Riporta parola per parola, dall'articolo sugli attori di Harry Potter, tutto il passo che va da "In molti casi" fino a "stato studiare recitazione.".

Testo estratto →
■ ■ ■ ■ ■

Iniziare a recitare come Harry, Ron e Hermione
Come hanno fatto Daniel Radcliffe, Emma Watson e Rupert Grint a liberarsi dei loro ruoli in "Harry Potter", ora che sono aperti nuovi casting per la serie tv
A settembre il canale via cavo HBO ha iniziato la ricerca di due attori e un’attrice che interpretino Harry Potter, Ron Weasley e Hermione Granger nella serie tv che adatterà nuovamente i romanzi della saga di J. K. Rowling. Gli ultimi provini per questi tre ruoli risalgono al 2000, quando iniziò la produzione dell’adattamento del primo romanzo: la trasposizione in film dell’intera saga sarebbe durata per i successivi 10 anni, cambiando drasticamente le vite dei tre giovani attori. Finito il lavoro ai film di Harry Potter, Rupert Grint (Ron Weasley), Emma Watson (Hermione Granger) e Daniel Radcliffe (Harry Potter) hanno avuto carriere e vite diverse tra di loro, e ognuno a modo proprio ha provato a liberarsi dal suo personaggio.
In molti casi infatti, chi si trova a interpretare a lungo ruoli molto amati e iconici rischia di rimanere incastrato di quelle parti e di non riuscire ad avere una carriera che vada al di là. Grint, Radcliffe e Watson invece, anche se non senza difficoltà, sono riusciti a sviluppare un’identità attoriale autonoma. Il primo passo, per tutti e tre, è stato studiare recitazione.

■ ■ ■ ■ ■

Insieme di dati →
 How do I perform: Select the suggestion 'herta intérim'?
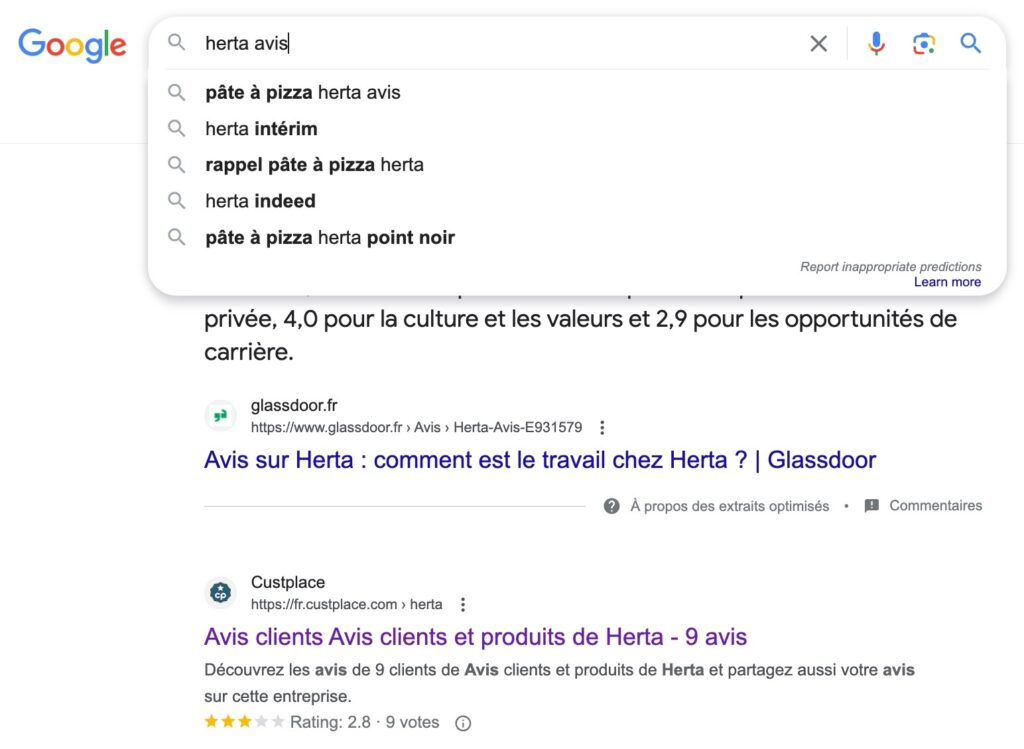tap(259, 128)
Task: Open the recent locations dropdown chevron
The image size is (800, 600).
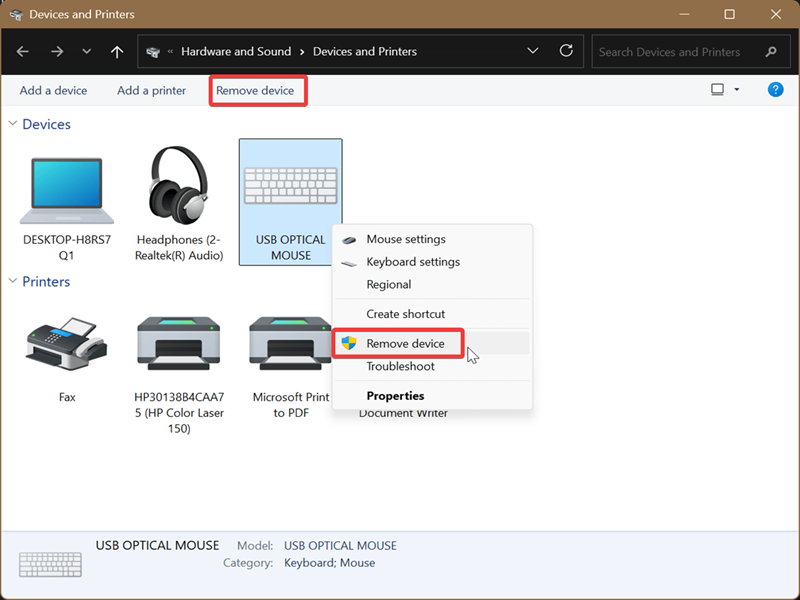Action: pos(87,52)
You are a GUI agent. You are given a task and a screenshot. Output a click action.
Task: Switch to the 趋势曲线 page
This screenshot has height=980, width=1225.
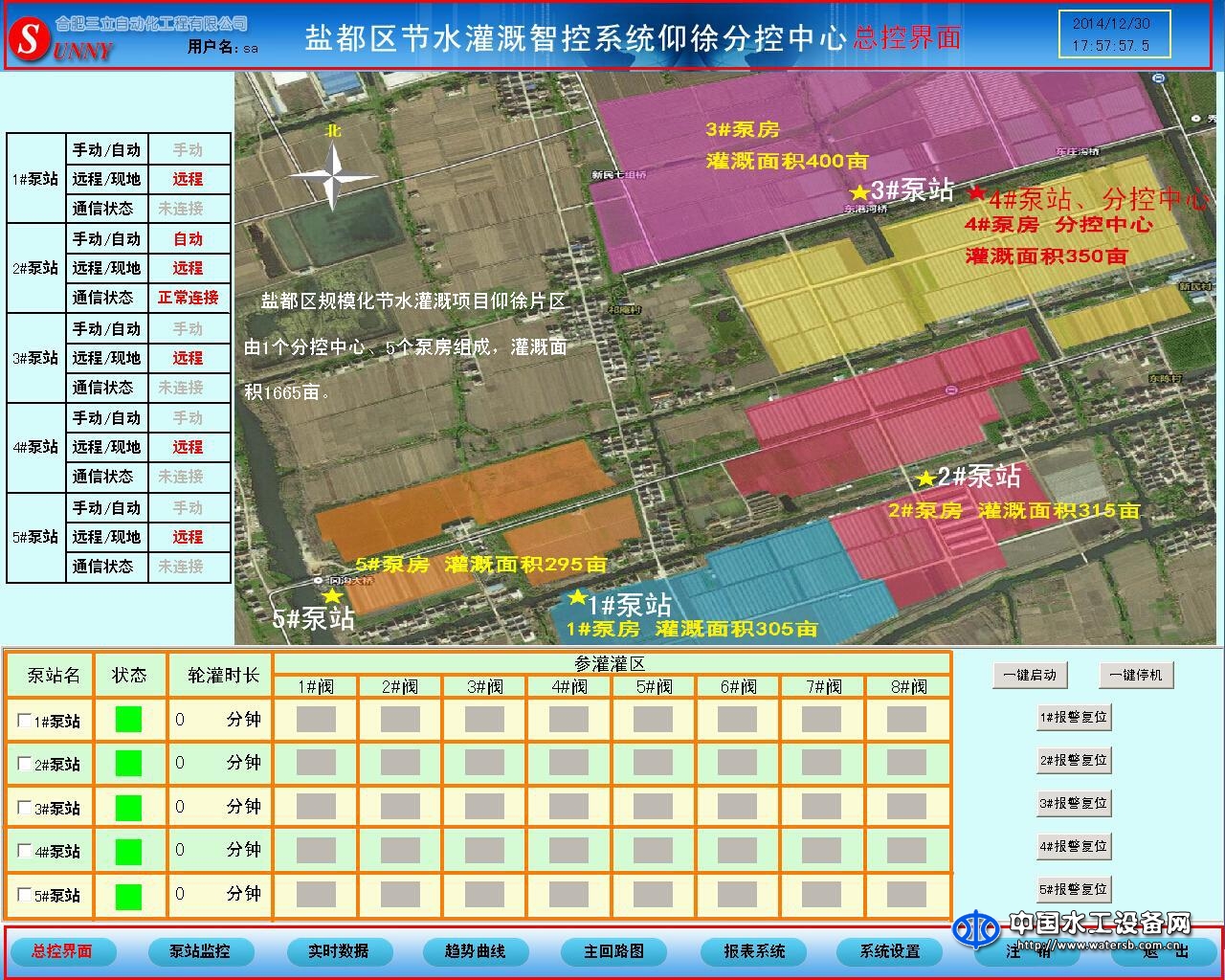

■ ■ ■ ■ ■

Esito del compito →
In molti casi infatti, chi si trova a interpretare a lungo ruoli molto amati e iconici rischia di rimanere incastrato di quelle parti e di non riuscire ad avere una carriera che vada al di là. Grint, Radcliffe e Watson invece, anche se non senza difficoltà, sono riusciti a sviluppare un’identità attoriale autonoma. Il primo passo, per tutti e tre, è stato studiare recitazione.